僕も毎年参加していたんですが、2年無かったんですよね、楽しみです。
ベルギーといえばチョコレート、ワッフル、そしてビールが有名ですよね。
ベルギーは東京くらいの人口で九州くらいの面積にも関わらず、なんと379カ所ものビール醸造所があり、1,500種類以上のビールが造られています。
2016年には、「ベルギービール文化」がユネスコ無形文化遺産に登録されました。
そのベルギーでは、毎年9月の第1週末に、ベルギーの首都ブリュッセルで「ベルギービールウィークエンド(BBW)」が盛大に開催されます。
開催場所となる世界遺産に指定された美しいグランプラス広場には、世界中のビールファンでにぎわいます。
ベルギービールは単なる「ビール」ではなく、近代的で革新的な技術と1,000年以上続く醸造の伝統が融合した、地球上で最も多彩なオリジナルのビールスタイルを持っているのです。

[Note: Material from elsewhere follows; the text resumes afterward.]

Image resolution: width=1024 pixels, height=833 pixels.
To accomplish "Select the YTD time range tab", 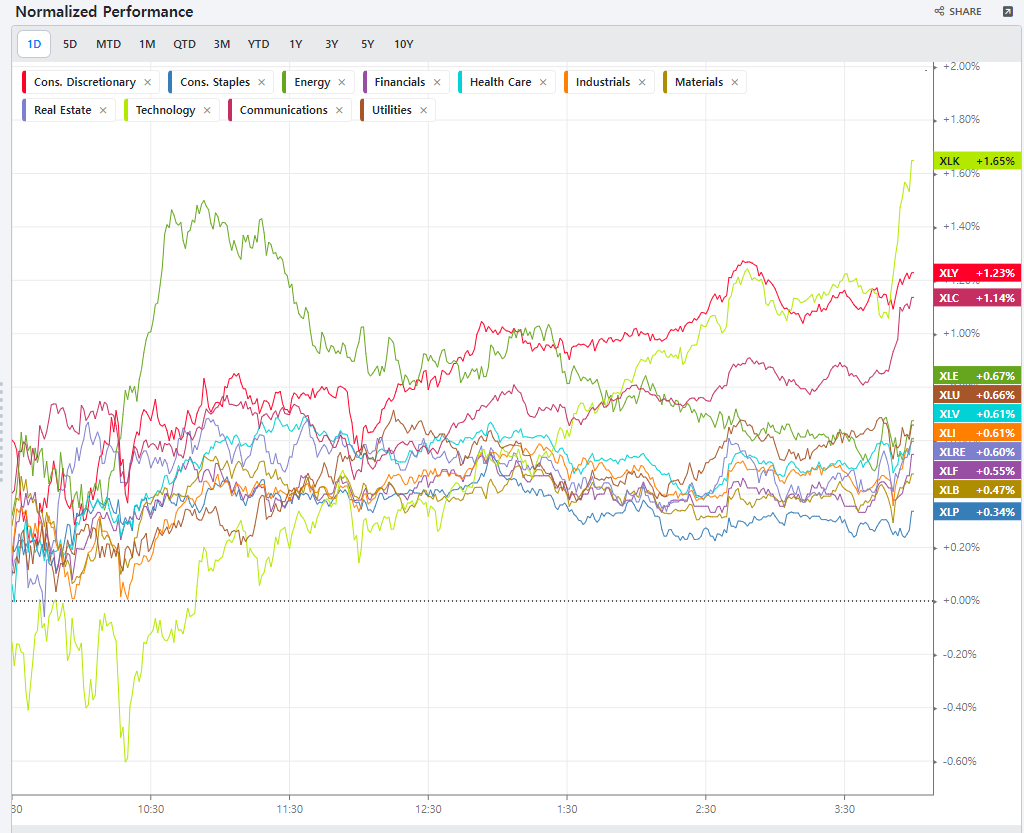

ベルギービールが100種類以上のほかに、ビールに合う料理の販売や音楽の生演奏などが楽しめますよ。
さらに5月21日と22日は大阪南港のATCピロティ広場で開催の「クラフトビア・ライブ2022」です。
これには関西のほとんどのブルワリーが出店する、まさに関西のクラフトビール勢揃いのビアフェスです。
これはビール好きには絶対行ってほしいですね。
過去最多の50社のブルワリーが出店を予定し、200種類以上のクラフトビールが飲めます。
もちろん箕面ビールも、和ちゃんのクラフトビアベースも出店します。
6月・7月もビアフェスが続々と開催される予定となっています。また来月も紹介したいと思います。
【その他のクラフトビール情報】
和ちゃんが頑張って編集した「大阪ビアマップVOL.7」がついに発行になりました。
この号は大阪観光局の協力もいただいて、大阪駅などの4つの直営の観光案内所にも置いてあります。

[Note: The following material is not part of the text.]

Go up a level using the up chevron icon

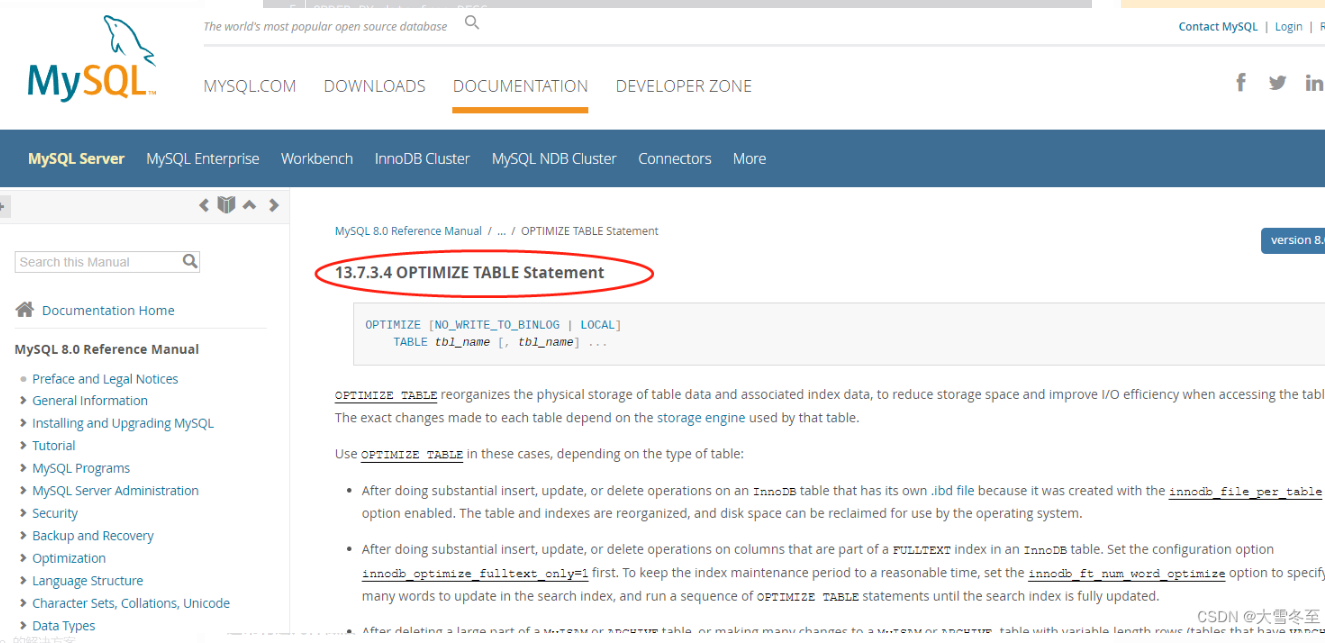[x=250, y=204]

約80軒のビアパブ、ブルーパブ、ビアショップなどが掲載されています。
島根県・宍道湖といえばしじみですよね。
ビール仕込み釜で、このしじみのだしを取り麦汁と混ぜて一緒に煮込んだ珍しいビールが完成しました。
松江ビアヘルンのシジミヴァイツェンです。
ほのかなしじみの出汁の香りが隠し味になって、すっきりとした飲みやすいビールとなっています。

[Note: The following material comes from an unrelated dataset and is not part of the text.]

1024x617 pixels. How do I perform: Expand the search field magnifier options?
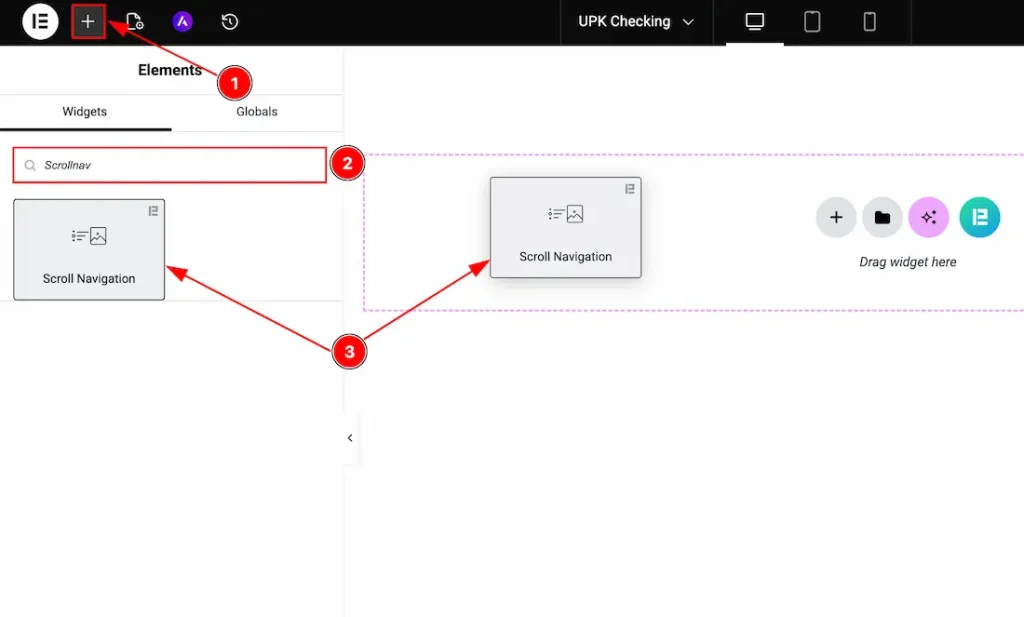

4月23日、しじみの日に数量限定で発売されました(もう無くなっちゃったかも)。
今月は伊勢角屋ビールのブルーマスター出口さんにオンラインで参加いただいて、伊勢角屋ビールの歴史や牡蠣とビールのペアリングの話など興味深いお話を聞くことができました。
そしてリスナープレゼントもしていただきました。
伊勢角屋ビール3本セットを1名様に直送します。詳しくはコチラをご覧ください。
#ビールで明日を幸せに
ではまた6月5日をお楽しみに!
(文責:風間佳成)
■クラフトビールCLUB
毎月第1日曜日15時放送(当日22時、翌月曜日15時リピート放送)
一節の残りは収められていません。